Task instructions: Exactly the lines from the one containing "Open the apps grid menu icon" through the end of the data, and nothing more, should be retyped; pictures stay out.

[Saved data entries]
========================================

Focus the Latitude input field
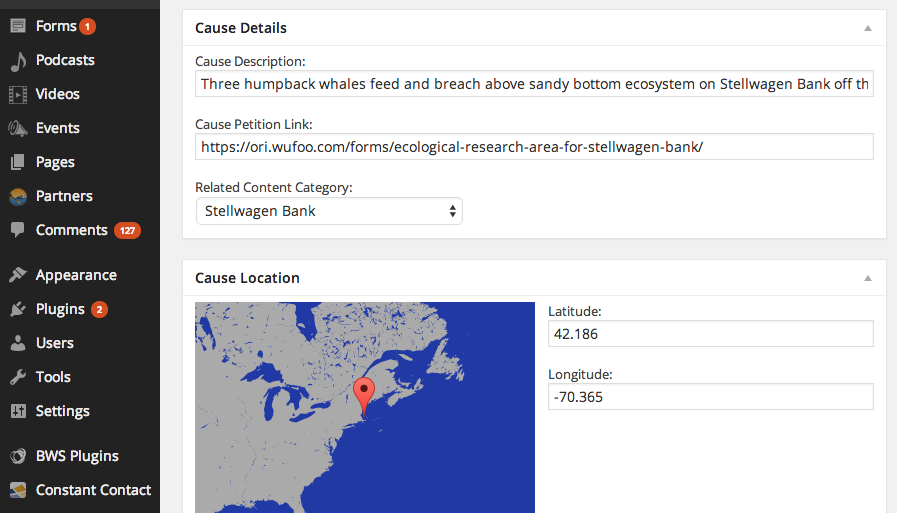 pos(711,333)
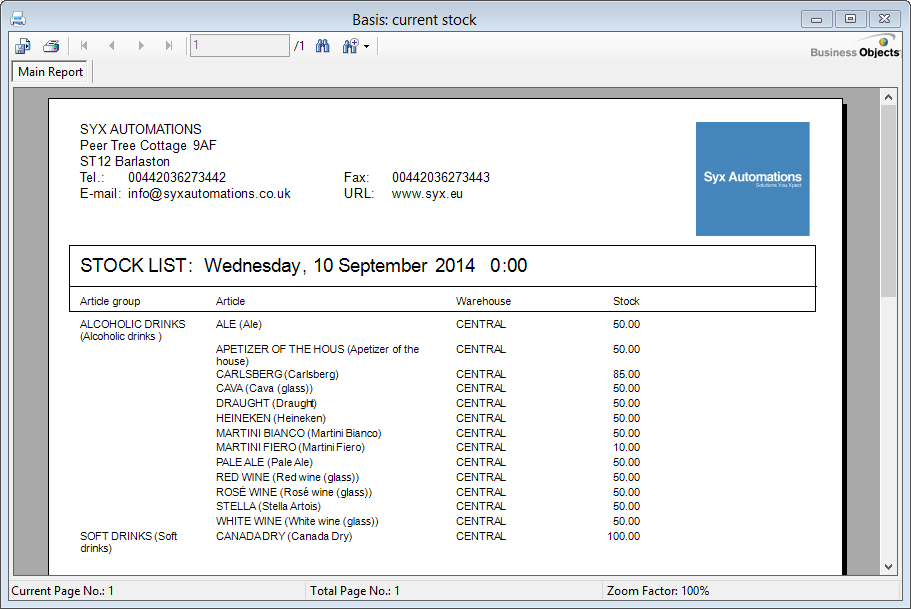Click the Print Report icon
Screen dimensions: 911x609
(x=51, y=46)
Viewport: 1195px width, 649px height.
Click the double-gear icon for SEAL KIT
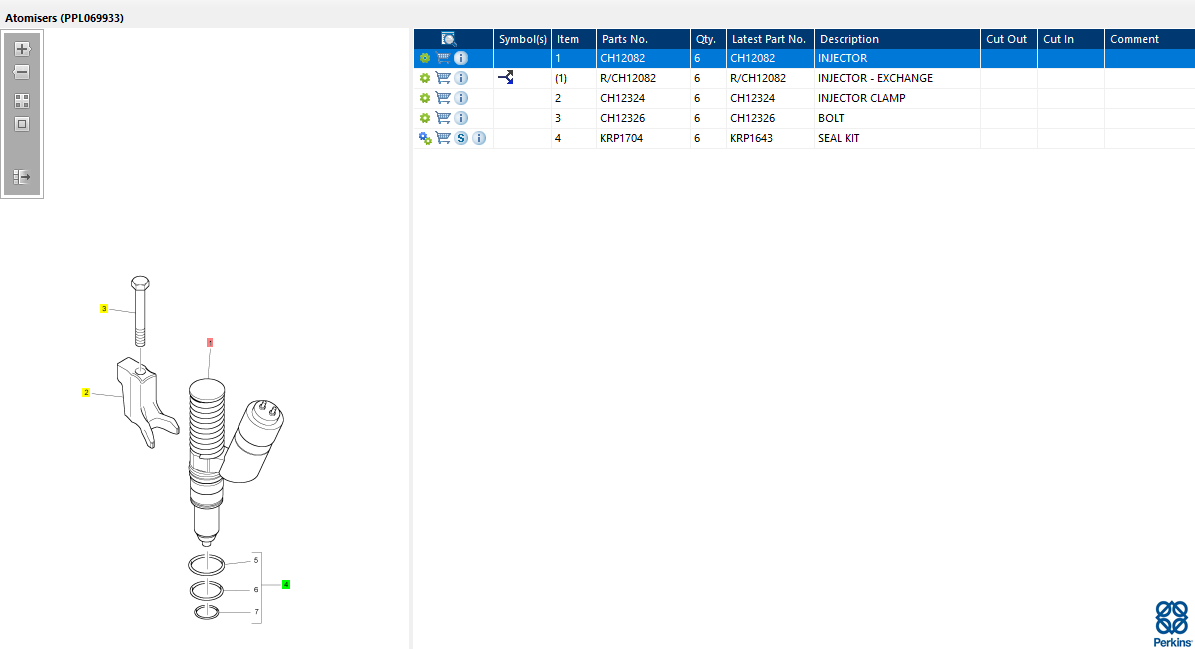pos(425,138)
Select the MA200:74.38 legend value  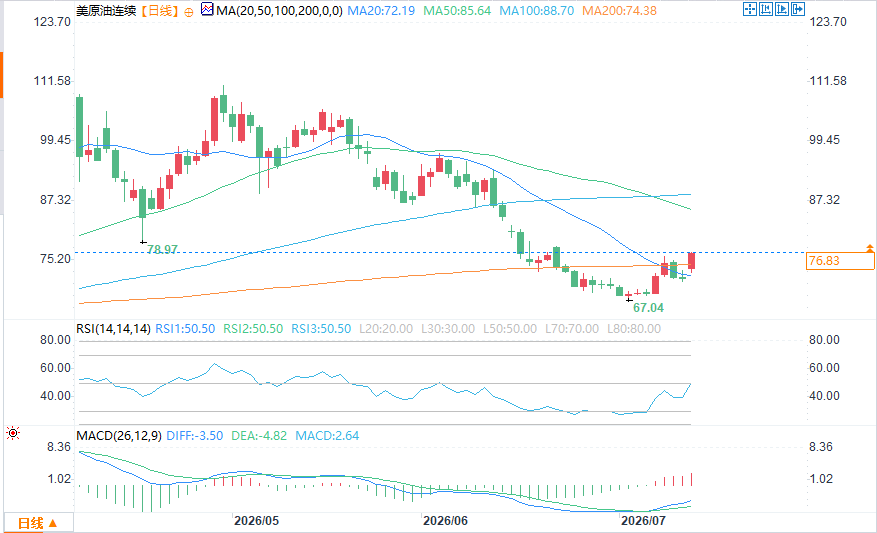[x=619, y=11]
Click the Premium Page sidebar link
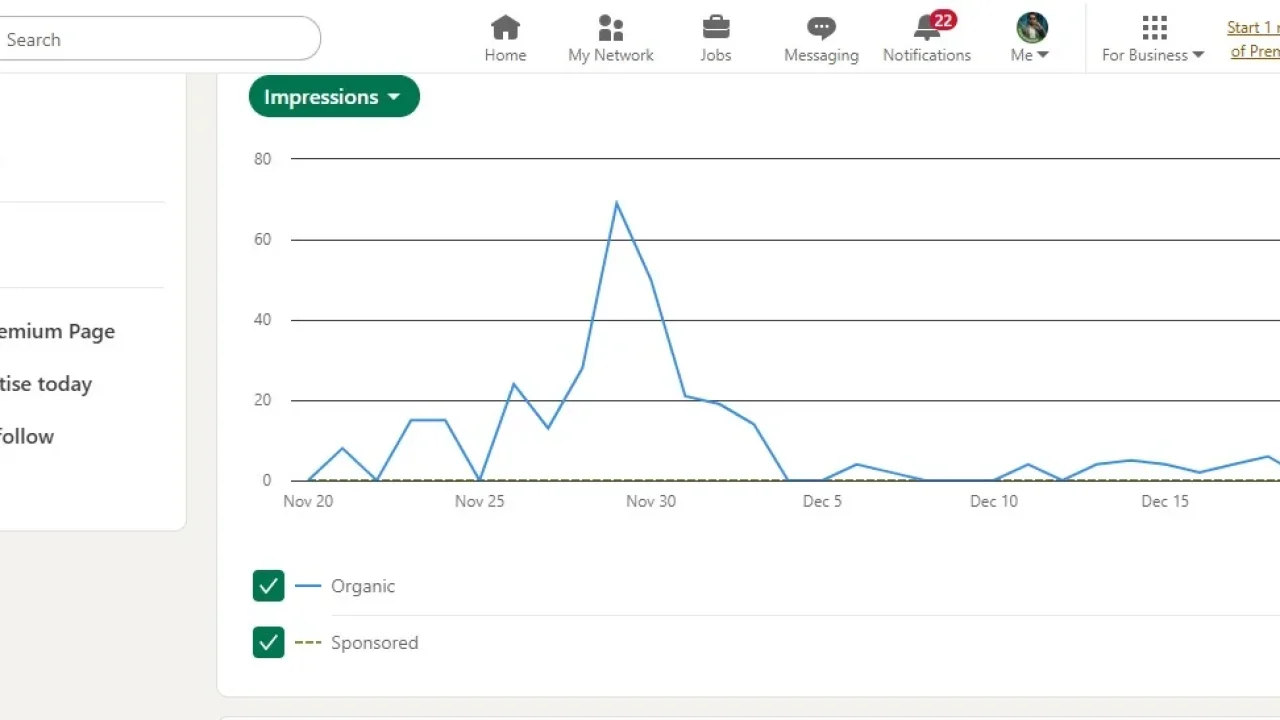 pos(56,331)
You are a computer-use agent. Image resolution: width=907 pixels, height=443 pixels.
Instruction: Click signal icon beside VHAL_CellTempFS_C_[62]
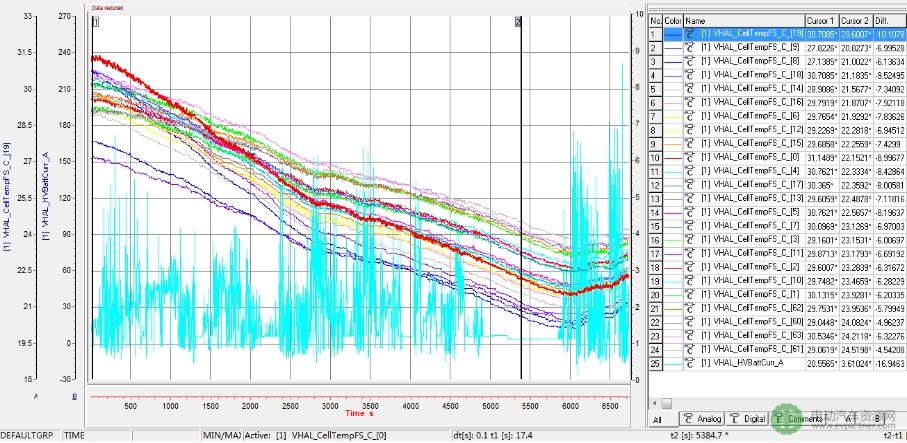pos(689,309)
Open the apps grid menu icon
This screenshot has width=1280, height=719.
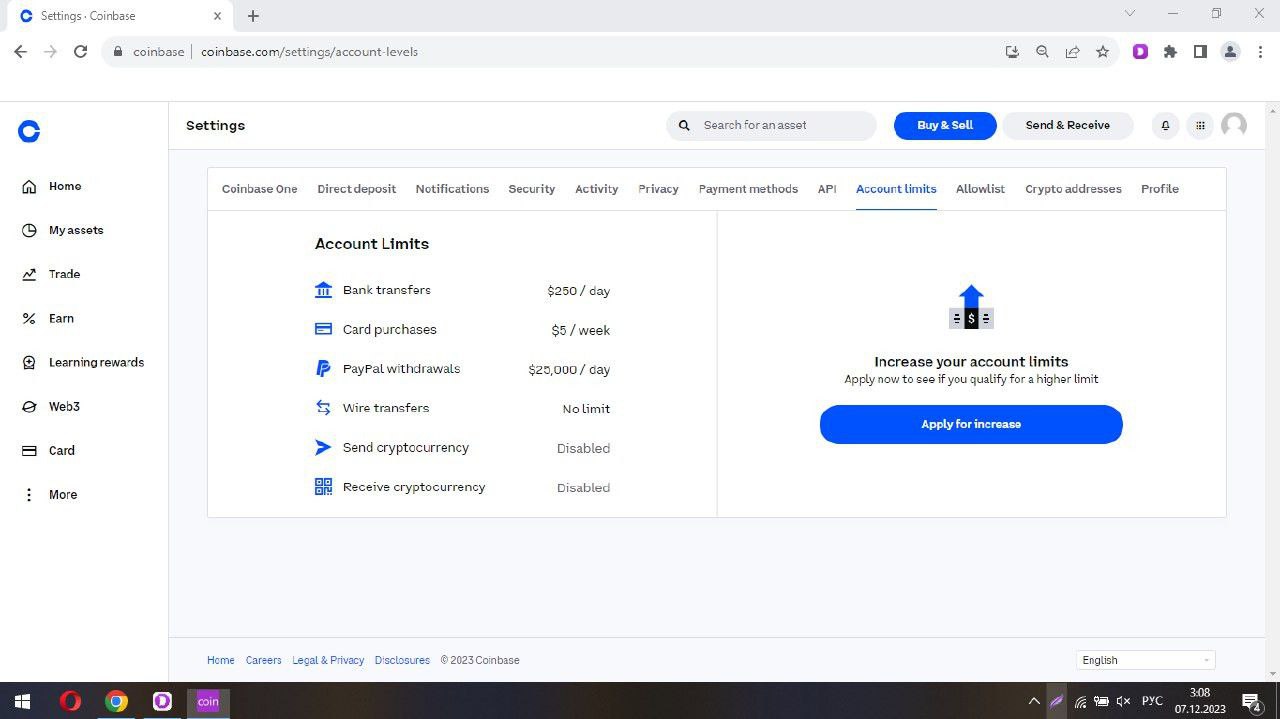(x=1200, y=125)
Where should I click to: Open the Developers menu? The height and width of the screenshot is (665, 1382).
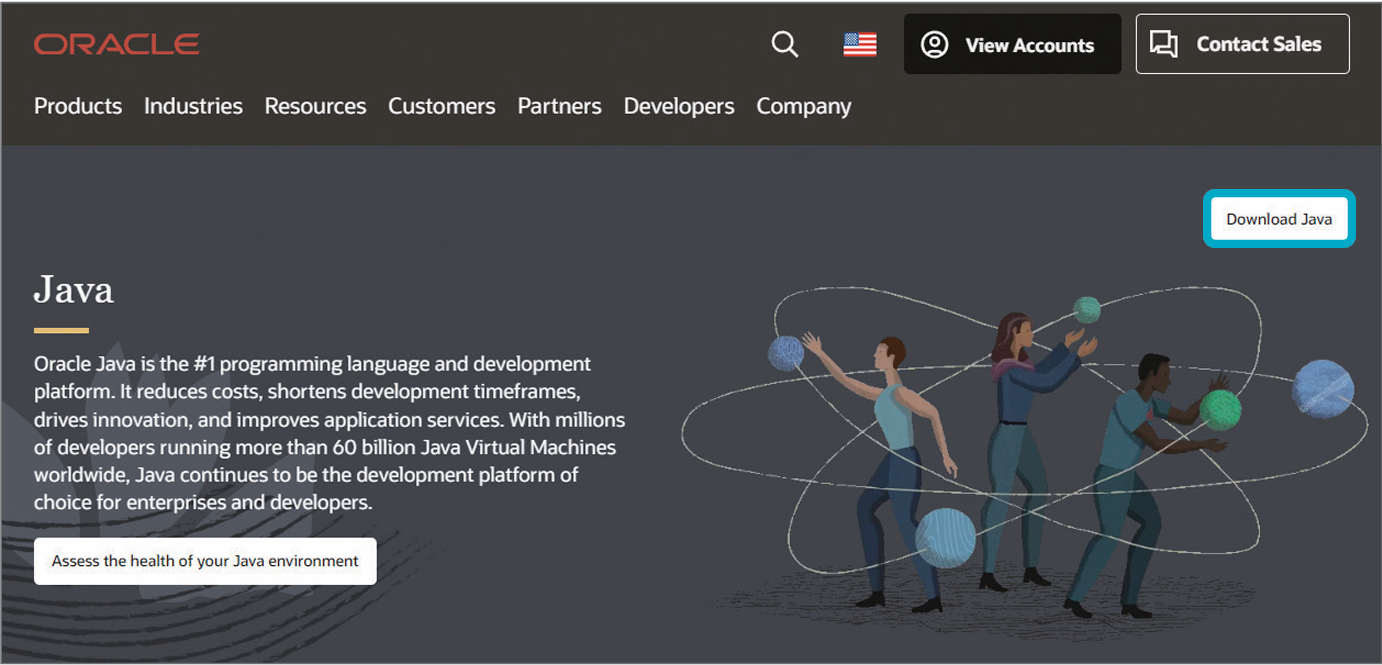click(x=679, y=106)
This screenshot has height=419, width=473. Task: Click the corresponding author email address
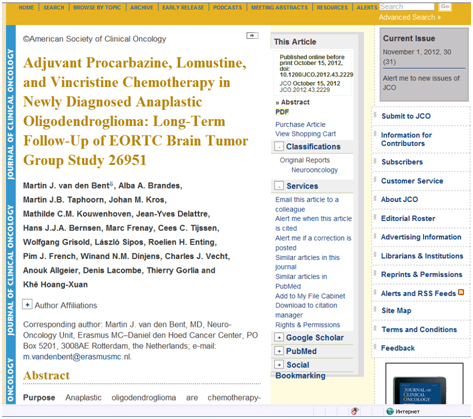[77, 357]
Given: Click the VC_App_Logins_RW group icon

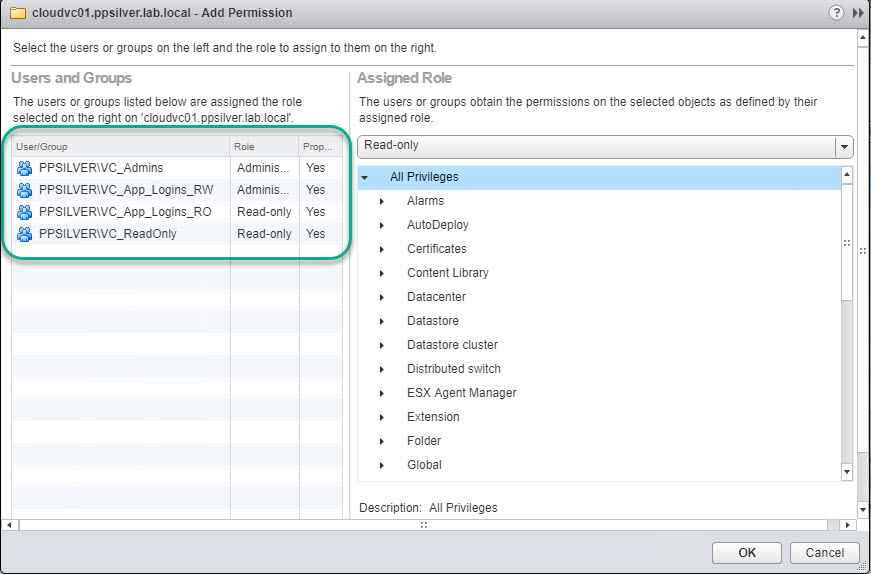Looking at the screenshot, I should pos(25,190).
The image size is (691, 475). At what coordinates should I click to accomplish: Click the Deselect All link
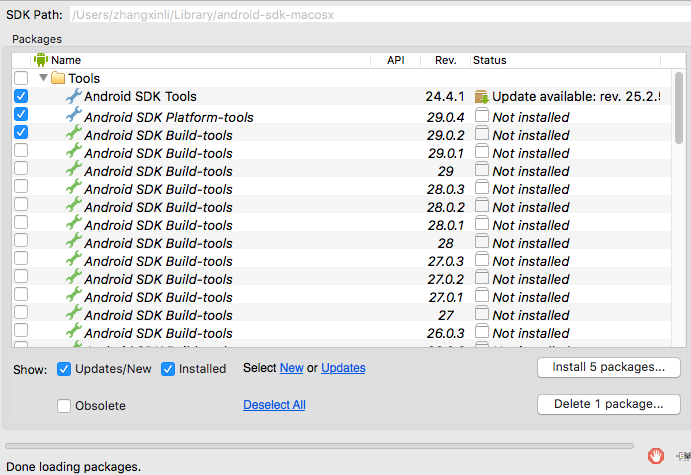point(274,405)
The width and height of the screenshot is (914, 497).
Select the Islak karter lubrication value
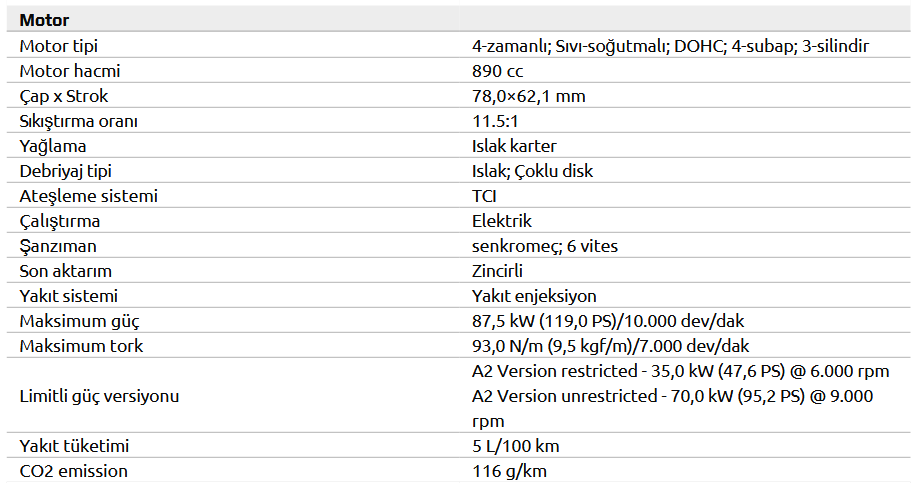pyautogui.click(x=514, y=146)
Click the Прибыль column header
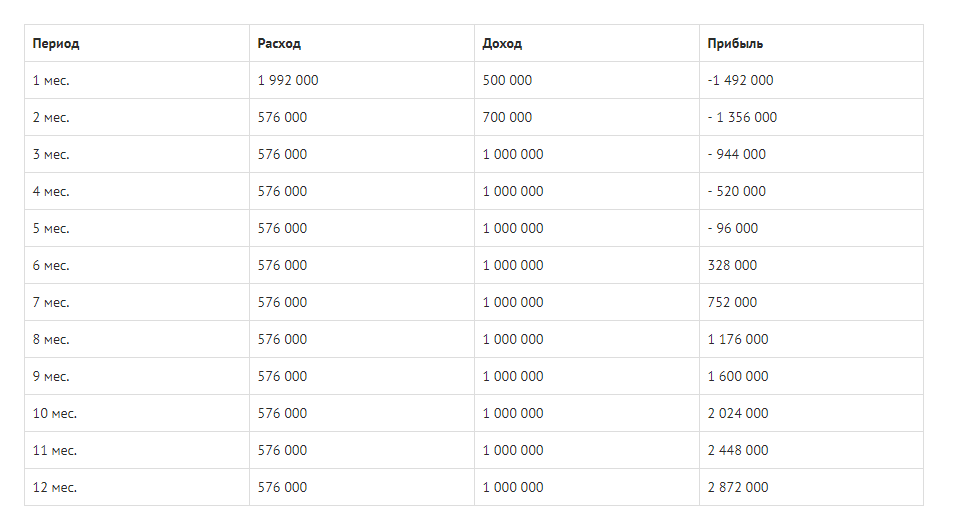 click(735, 44)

========================================

Answer box:
Open the apps grid menu icon
This screenshot has width=1280, height=719.
(x=1200, y=125)
Where should I click to: Open the Developers menu? The height and width of the screenshot is (665, 1382).
click(x=679, y=106)
This screenshot has height=419, width=473. Task: Click the corresponding author email address
[77, 357]
Given: Click the VC_App_Logins_RW group icon

Looking at the screenshot, I should pos(25,190).
The image size is (691, 475). At what coordinates should I click to accomplish: Click the Deselect All link
point(274,405)
The width and height of the screenshot is (914, 497).
Select the Islak karter lubrication value
pyautogui.click(x=514, y=146)
Click the Прибыль column header
 click(735, 44)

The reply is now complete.